Kyle Larson
"On a personal level just how close I’ve been to winning this race (Chili Bowl) maybe it’s meant more to me, but now that I’ve won the Chili Bowl, the Daytona 500 is going to be the next race that I want to win the most.” (Photo: Brendon Bauman / Speedsport)

Opinion: Larson’s Passion for Racing Should Never be in Doubt

Are you a racer…or are you not? That’s the question many should ask themselves. Whether it’s a Thunder Stock race on a local dirt track like Limaland or the sports biggest stage, the Daytona 500.

It’s all racing, and since the day Kyle Larson was born, he’s been a racer.

Dirt, Asphalt, two wheels or four, straight lines or corners, racing at its purest form is what most of us fell in love with.

Kyle Larson was wrongly criticized on social media following his Chili Bowl Midget Nationals victory, where the excited Larson got out of his race car and apologized to NASCAR and the sanctioning body before saying, "This is the biggest race I’ve ever won"

And that’s saying something, because Larson has won some very big races.

"I’ve obviously said in the past that the Chili Bowl is bigger than the Daytona 500, and it’s not." Larson said "The size of the fans and the purse in the Daytona 500, I’ve never raced in anything like it. On a personal level just how close I’ve been to winning this race (Chili Bowl) maybe it’s meant more to me, but now that I’ve won the Chili Bowl, the Daytona 500 is going to be the next race that I want to win the most."

By some fan’s estimation, one would say that a preliminary night victory at Knoxville would rank above the Chili Bowl, at least when it comes to pay, but that’s for a different story.

You see every driver has ‘that’ race. Kyle Larson has spent 13 of his 27 years on this planet trying to win the Chili Bowl. In fact, long before that he probably dreamed of it. But he also dreamed of being Jeff Gordon winning the Daytona 500, or Tony Stewart winning the Brickyard 400.

"It’s pretty unbelievable to finally get it done, I’ve been trying for a long time to win this, pretty much half of my entire life, and I’m still young." Larson said following his victory in Tulsa.

"It’s been a great run this off-season and hopefully we can turn this momentum into the NASCAR season."

Larson’s excitement for winning the Chili Bowl was probably only more enhanced by the fact that many unforeseen circumstances had taken it away from him in past years.

Every racer has their race.
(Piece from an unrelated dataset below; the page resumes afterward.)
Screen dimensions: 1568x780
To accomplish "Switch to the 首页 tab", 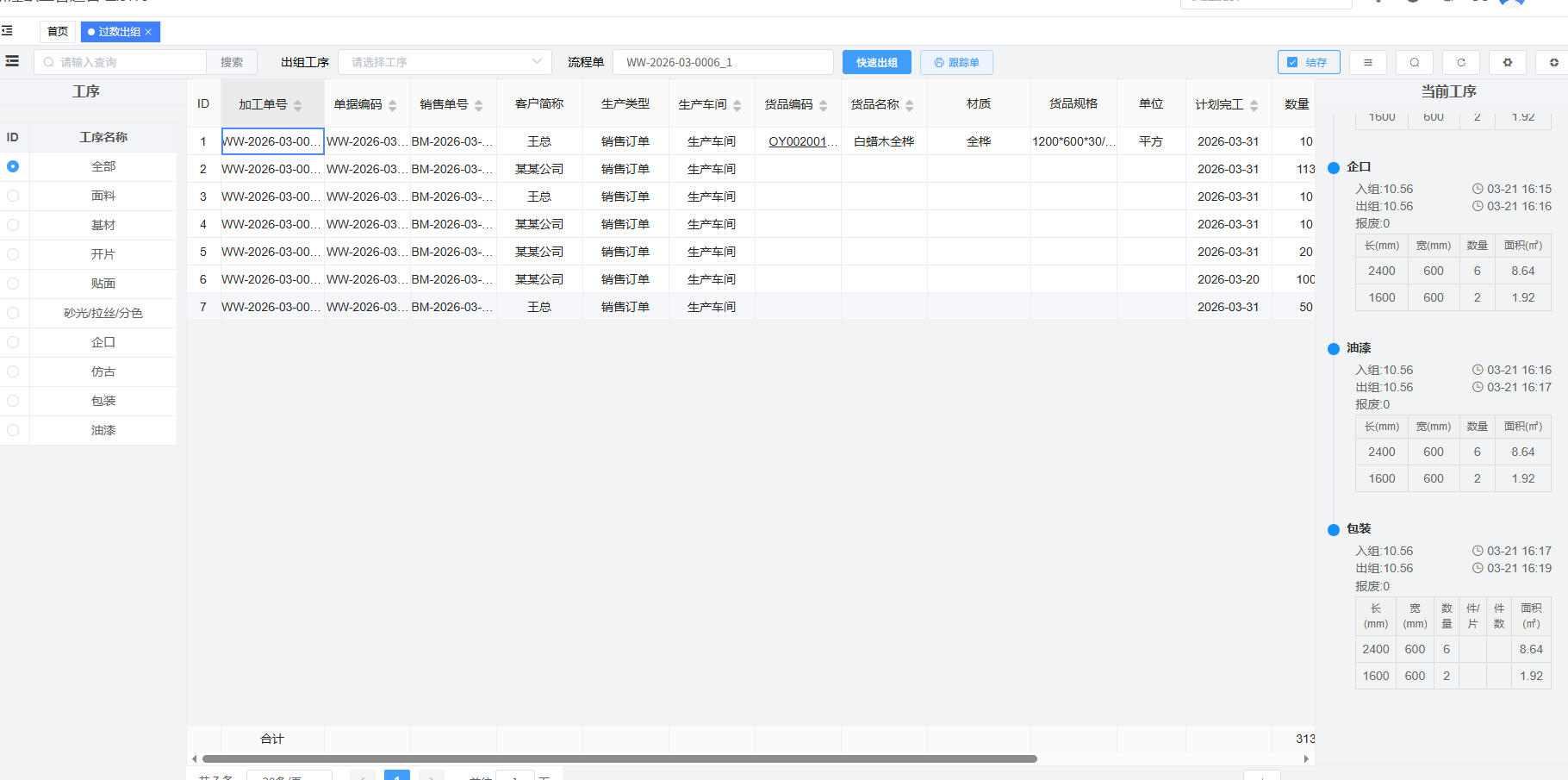I will pyautogui.click(x=58, y=32).
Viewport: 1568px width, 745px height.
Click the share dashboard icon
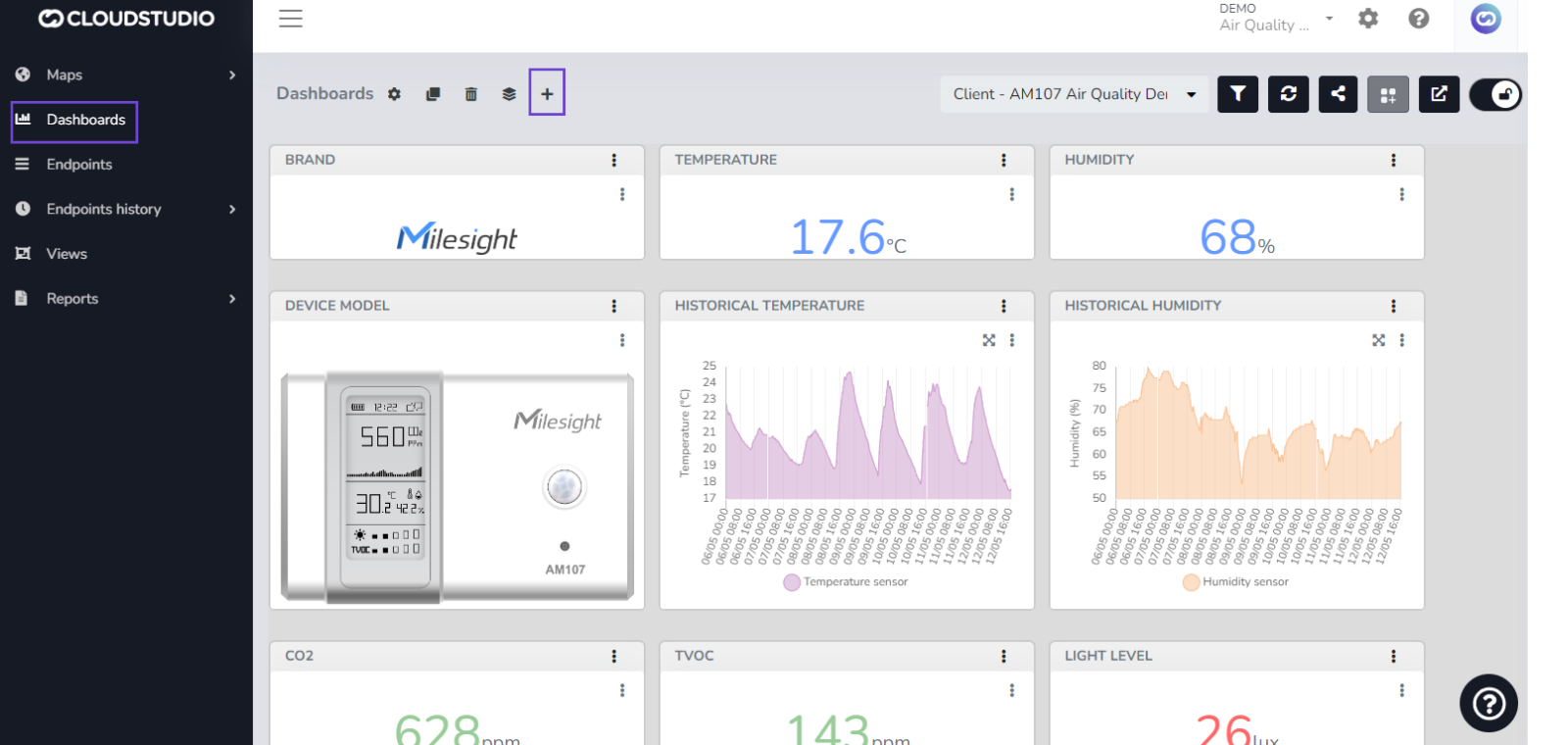click(1338, 94)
The one they circle every year, or a career defining bucket-list win that eats at them until achievement.

Cup Series driver Alex Bowman has dreamed of winning an event that doesn’t even exist anymore.

"I want to win the Turkey Night Grand Prix at Irwindale." Bowman said on Episode 76 of Rip The Fence. "I will always want to win that race, it mentally matters more than any other race to me.

"To me the Daytona 500 is more important than the Chili Bowl, but I also don’t take the Chili Bowl as seriously as Larson and (Christopher) Bell. I understand the way they feel and I understand the things Kyle says about the Chili Bowl, because if we were still racing Turkey Night at Irwindale I would be going to that race and saying the same thing, because it’s the race I grew up wanting to win."

Bowman, who also raced at the Chili Bowl and drives in the Cup Series for Hendrick Motorsports says Larson’s comments were misunderstood and gave a notion as to why Larson gets such a hard time.

"Because it’s 2020 and everyone wants to complain about everything. If he would have said it was just the Chili Bowl, someone would have complained about that." Bowman said.

Ryan Newman, who raced for Clauson Marshall Racing at this year’s Chili Bowl and drives for Roush Fenway Racing in the Cup Series, agrees.

"People are always going to take things wrong when you are passionate enough about something," Newman said Wednesday at a Roush Fenway Racing media event. "I feel like what he said was spot on for what it means to him. When you work 13 years to go win a race, that is special, that means a lot.

"I mean you look at his first race there, his ears thickened out, little kid barely looked like he was 13, he barely looks like he is 18 now. He’s 27, but half of his life he has documented working to win that race and when you achieve that it’s just special."

"And he is going to continue to try to win the Brickyard 400, Daytona 500, Southern 500, and he’s probably going to win one of them if not all three of them. People who don’t have a passion for our sport lose an understanding of how intimate it is for us when we do win. It’s not just another game, it is a race, it is a championship."

The opinions expressed here are those of the writer and do not necessarily reflect the positions of the Motor Racing Network.